A whole lot has changed since this time last week. In fact, you could say that everything has changed. A week ago, the NASDAQ was still euphoric over hitting a new 52-week high of 2278.16, and was pressing to go higher. Over the previous two days though, not only has the composite not gone higher, we've actually seen a major breakdown. That reversal looks like it's the real deal too, and not just a little volatility. On the other hand, the bulls are making a respectable showing today.

Today's NASDAQ chart is actually pretty simple. We saw two consecutive closes under the 20 day average, which is a complete short-term sell signal. Of course, the index is rallying right now, hovering right at the 20 day line parked at 2239. That makes today a pivotal day, but we really won't know on which side of that pivot we'll end on until 4 PM EST....when the market closes. But even then, the slant is still a bearish one. A close above the 20 day line will only mean that the chart has stopped the fall, which may only be a temporary plug.  It won't be bullish again until we see a close above the 10 day average, which is at 2249. And really, we'd be suspicious of any move higher until we got a close above 2272, where we topped out three times last week.

On the other hand, a close under the 20 day average would be considerably more bearish, now that we've already got some bearish momentum behind us. That means we could still close higher today, yet remain bearish. That said, for the strict disciplinarians, we want to see another LOWER close under the 20 day average to get officially bearish. That just means when and if we get a close under 2222, then we'll be 100% bearish. After all, we already have a bearish MACD cross, and the selling volume certainly hasn't been light.

So, keep an eye on 2239 and 2222 - they're the key signal lines.

NASDAQ Chart - Daily

S&P 500 Commentary

The S&P 500 is the wrench in the works. It actually found support at its 20 day average, and has since crossed back above its 10 day line. From a technical perspective, that's bullish.....and clearly at odds with our NASDAQ thoughts.

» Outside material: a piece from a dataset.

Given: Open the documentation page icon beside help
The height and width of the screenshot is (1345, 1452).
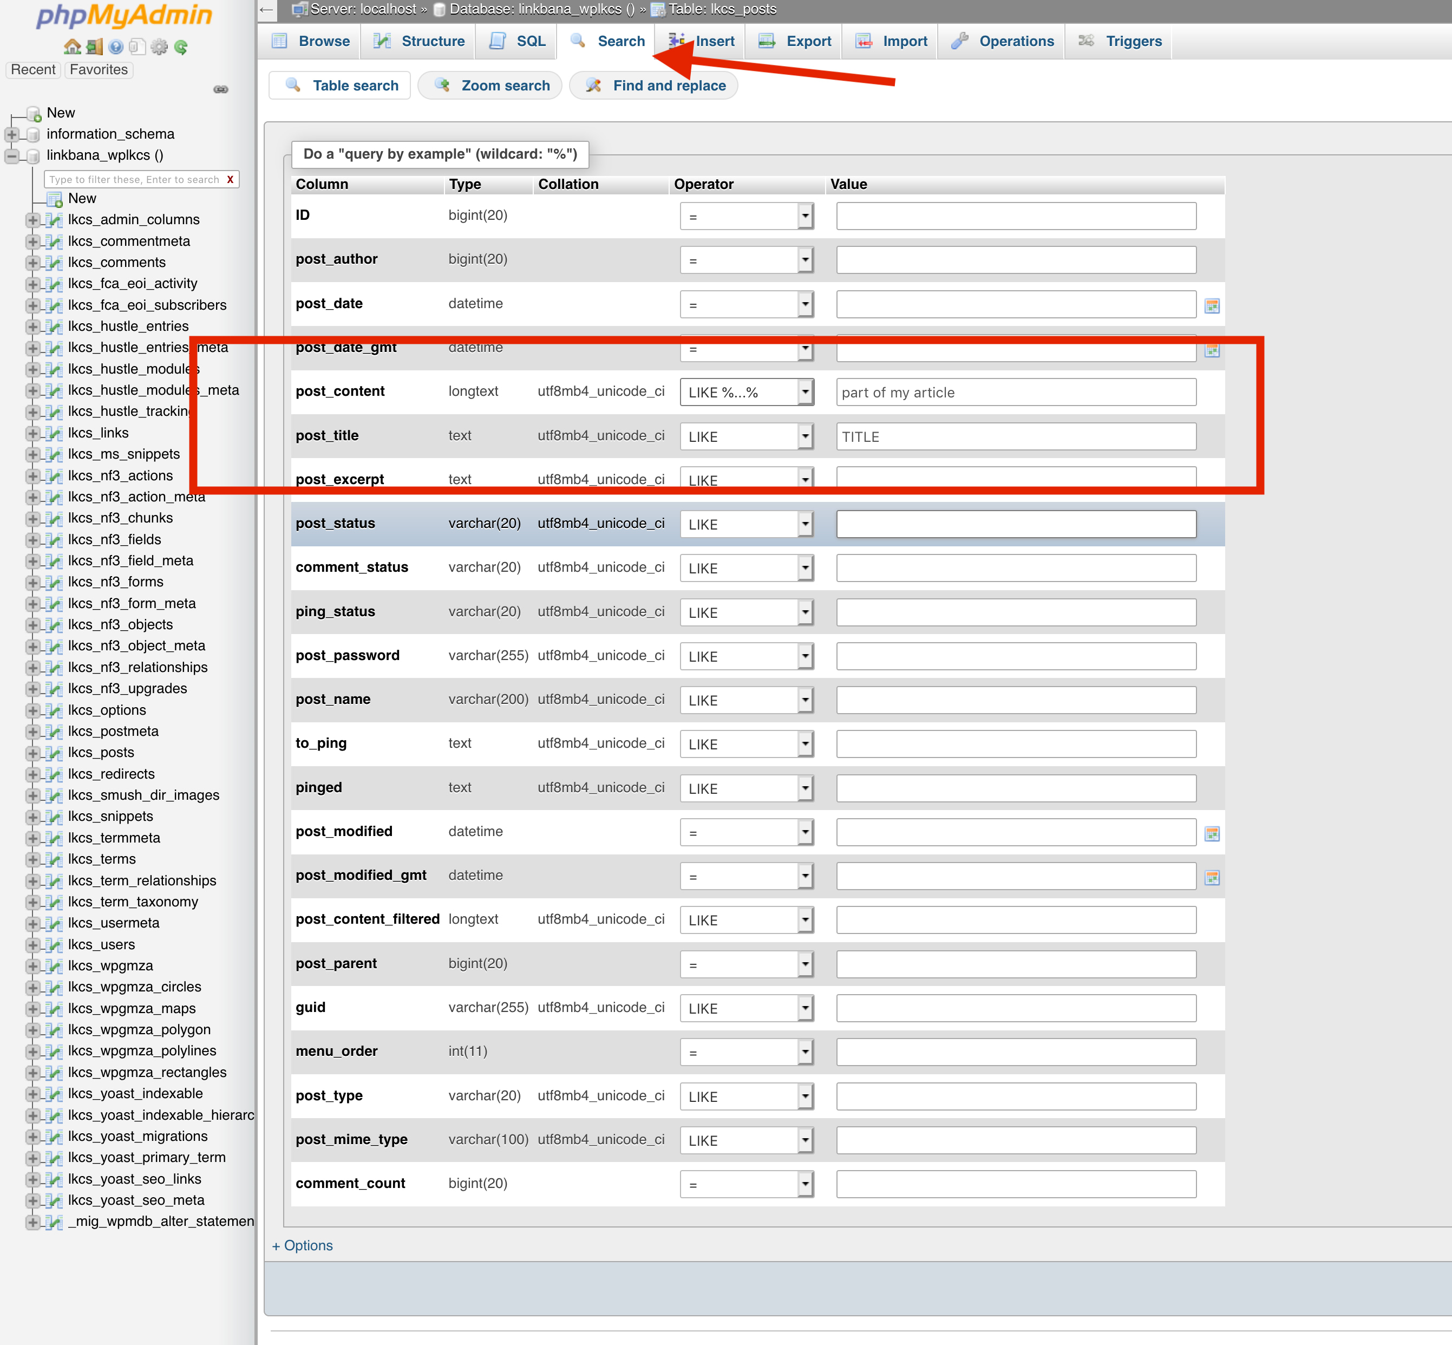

The only reconciliation we can offer is to note that the SPX is still stuck in the same range it's been stuck in for a few weeks, which can also be said for the NASDAQ chart. The upper edge of this range is 1275, where the index topped out the last three days of last week after hitting a new 52-week high there. So despite the support at the short-term averages, we're not buying into this bullishness until we see trades at 1276 or higher. Likewise, we're not going to turn bearish here until we see a move under 1250. Note that the 20 day line is at 1259, which means even if we cross under the 20 day average, we still won't be completely convinced. But.......

While the S&P 500 chart itself may seem a little non-directional, the underlying breadth and depth dynamics have changed quite a bit. On the lower portion of our chart, we've added the moving average lines of the NYSE advancing issues (green) and NYSE declining issues (red).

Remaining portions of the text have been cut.